I’m sure you know of whom I speak. DeVos got much press coverage during her Senate confirmation hearings — primarily because throughout much of the proceedings she sat like a deer in headlights as she attempted to respond to serious education policy questions which were clearly over her head. On questions that required depth, insight and understanding of important education matters she was, well, often at a loss.
For example, a question was put to her regarding the ongoing and consequential issue of whether test scores should be used to measure a student’s proficiency (was a specific standard reached) or used to measure a student’s growth (has the student improved over time). She didn’t have a clue. As one observer noted, “The question essentially rendered her speechless as she appeared not to know how to answer.”
It was not the only question to leave her sitting in stunned silence, or to which she had no real response. Her performance throughout the proceeding led to her being categorized as possibly “the most ill-prepared Cabinet nominee we’ve seen in quite some time.”
Last week DeVos turned her ill-informed gaze upon Mobile. For what cause? The Brookings Institution was rolling out the results of its 2016 Education Choice and Competition Index report. In its fifth year, the ECCI is an annual ranking of the level of choice in 112 of the nation’s largest school districts.
The report doesn’t measure academic performance or quality. As it says in the report’s introductory section, “The ECCI is not designed to answer causal questions about what system or education delivery mechanism works best.” Its purpose, then? To determine to what degree a district provides things like private school vouchers, charter schools, virtual schools and other categories pertinent to choice and “competition.” Thirteen categories in all.
The report notes in the absence of federal data for evaluation of category rankings “information is derived from school district websites and interviews with district staff.” This latter point is important because it has become clear that no official from the Mobile County Public School system was ever interviewed for the study, like with most districts in the study; determinations were made simply based on what information could be found on a school district’s website. This prompted Mobile County Schools Superintendent Martha Peek to note, “I am shocked that the U.S. Secretary of Education would reference a website review.” Read more about Peek’s response in reporter Jason Johnson’s story in this issue.
Another national commentator stated similarly, “DeVos’s comments were unusual. For one thing, education secretaries usually don’t single out districts for criticism.” But criticize she did. The report refers to Mobile as a “laggard,” and senior Brookings Institution fellow Russ Whitehurst used the same word in his remarks about Mobile. Per Whitehurst, Mobile’s system has “no choice” or if so it’s “mysterious.”

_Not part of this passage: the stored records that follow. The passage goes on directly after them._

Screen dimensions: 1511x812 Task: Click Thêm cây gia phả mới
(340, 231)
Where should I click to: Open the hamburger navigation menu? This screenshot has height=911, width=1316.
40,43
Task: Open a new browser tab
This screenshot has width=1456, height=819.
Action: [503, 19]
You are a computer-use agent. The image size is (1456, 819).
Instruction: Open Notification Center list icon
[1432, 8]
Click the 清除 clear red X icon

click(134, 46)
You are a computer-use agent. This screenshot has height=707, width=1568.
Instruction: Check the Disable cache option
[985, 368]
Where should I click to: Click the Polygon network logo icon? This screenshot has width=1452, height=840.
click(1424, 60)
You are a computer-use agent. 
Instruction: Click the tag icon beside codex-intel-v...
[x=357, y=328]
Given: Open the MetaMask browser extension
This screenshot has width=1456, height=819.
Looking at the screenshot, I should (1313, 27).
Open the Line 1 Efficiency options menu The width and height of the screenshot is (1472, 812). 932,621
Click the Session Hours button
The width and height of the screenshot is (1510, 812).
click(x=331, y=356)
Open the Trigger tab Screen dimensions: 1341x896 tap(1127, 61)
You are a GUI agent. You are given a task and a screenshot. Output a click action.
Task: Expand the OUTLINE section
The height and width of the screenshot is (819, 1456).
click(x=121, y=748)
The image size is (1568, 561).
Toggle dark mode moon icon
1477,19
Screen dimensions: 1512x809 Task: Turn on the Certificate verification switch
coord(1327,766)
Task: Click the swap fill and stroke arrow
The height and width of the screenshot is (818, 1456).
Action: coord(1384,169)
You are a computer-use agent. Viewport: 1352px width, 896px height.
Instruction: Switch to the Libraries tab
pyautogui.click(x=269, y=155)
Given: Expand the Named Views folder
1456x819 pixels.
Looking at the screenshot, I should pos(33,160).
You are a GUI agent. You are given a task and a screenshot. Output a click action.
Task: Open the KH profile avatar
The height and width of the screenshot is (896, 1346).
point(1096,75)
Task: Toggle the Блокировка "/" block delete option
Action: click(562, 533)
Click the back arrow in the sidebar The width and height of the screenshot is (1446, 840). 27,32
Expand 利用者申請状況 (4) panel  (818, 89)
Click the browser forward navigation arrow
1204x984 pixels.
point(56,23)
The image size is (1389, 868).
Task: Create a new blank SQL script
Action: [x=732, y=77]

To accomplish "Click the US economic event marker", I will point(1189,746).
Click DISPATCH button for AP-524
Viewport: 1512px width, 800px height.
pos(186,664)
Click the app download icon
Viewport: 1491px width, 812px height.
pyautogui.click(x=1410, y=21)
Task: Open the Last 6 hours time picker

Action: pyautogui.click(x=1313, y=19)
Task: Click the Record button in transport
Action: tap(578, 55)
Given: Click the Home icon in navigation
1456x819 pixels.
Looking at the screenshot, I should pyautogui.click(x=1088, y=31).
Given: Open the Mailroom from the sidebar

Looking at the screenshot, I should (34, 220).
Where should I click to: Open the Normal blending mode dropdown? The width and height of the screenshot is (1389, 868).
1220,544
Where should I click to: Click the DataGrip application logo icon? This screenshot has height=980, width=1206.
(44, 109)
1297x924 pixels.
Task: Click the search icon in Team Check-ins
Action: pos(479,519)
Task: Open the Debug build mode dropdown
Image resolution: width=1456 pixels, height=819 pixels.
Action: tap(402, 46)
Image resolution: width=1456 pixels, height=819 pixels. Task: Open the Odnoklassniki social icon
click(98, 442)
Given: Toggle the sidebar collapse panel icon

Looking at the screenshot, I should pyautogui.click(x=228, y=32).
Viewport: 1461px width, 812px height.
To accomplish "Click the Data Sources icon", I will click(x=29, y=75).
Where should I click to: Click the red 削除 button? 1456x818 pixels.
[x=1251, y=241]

Speaking after Whitehurst, DeVos said of the Mobile County system, the largest in the state of Alabama with more than 55,000 students and the only Alabama district in the report: “I’m glad that Russ highlighted districts like Mobile, Alabama, that provide choice but don’t give parents adequate tools to take advantage of the program.” She continued, “The report noted that Mobile is not alone; 26 other districts, nearly a quarter of those surveyed, received a letter grade of ‘F,’ meaning they provide few to no tangible options. I’m hopeful this report serves to light a fire under them to better serve students.”
What other districts does Mobile share this “laggard” category with that also requires a “fire” being lit under them? Districts from some of the wealthiest areas in the United States, such as Virginia Beach City, Virginia, and Orange County, California.
Remember, this report does not gauge how well a school district is educating its children, just the availability of voucher programs, charter schools and the like. Which is why Superintendent Peek stated the report is a “bunch of political garbage that has nothing to do with the quality of education offered in Mobile County or in any public school system.” The ECCI study, she added, is nothing but an advertisement for charter schools and vouchers.
Therein lies the problem many believe make DeVos totally unfit to be education secretary. Along with her serious lack of knowledge in education matters, DeVos seems devoid of objectivity when it comes to her strong advocacy of school choice. She totally disregards how a lack of accountability and oversight in these programs can have detrimental consequences.
Although the Denver, Colorado, school system was ranked No. 1 in the ECCI, mostly because of its streamlined school application process and website, Secretary DeVos cautioned: “But the simple process masks limited choices.” In other words, they may have made No. 1, but because they lack choice options such as private school vouchers, their ranking is suspect.
Denver County Public Schools Superintendent Tom Boasberg didn’t take kindly to her comments. Boasberg responded: “We respectfully disagree with Secretary DeVos. We do not support private school vouchers. We believe that public dollars should be used for public schools that are open to all kids, whether they are district run or charter … we ensure [an] equitable system of enrollment … where all schools play by the same enrollment rules and all schools are subject to the same rigorous accountability systems.”
When asked during her Senate confirmation hearing if she agrees all schools receiving taxpayer funding should be held equally accountable, her response was. “Well, no …”
So, here we are with a national issue so important and complex as education, yet we have a leader devoid of the ability to comprehend or navigate that complexity. Our children deserve better. We deserve better.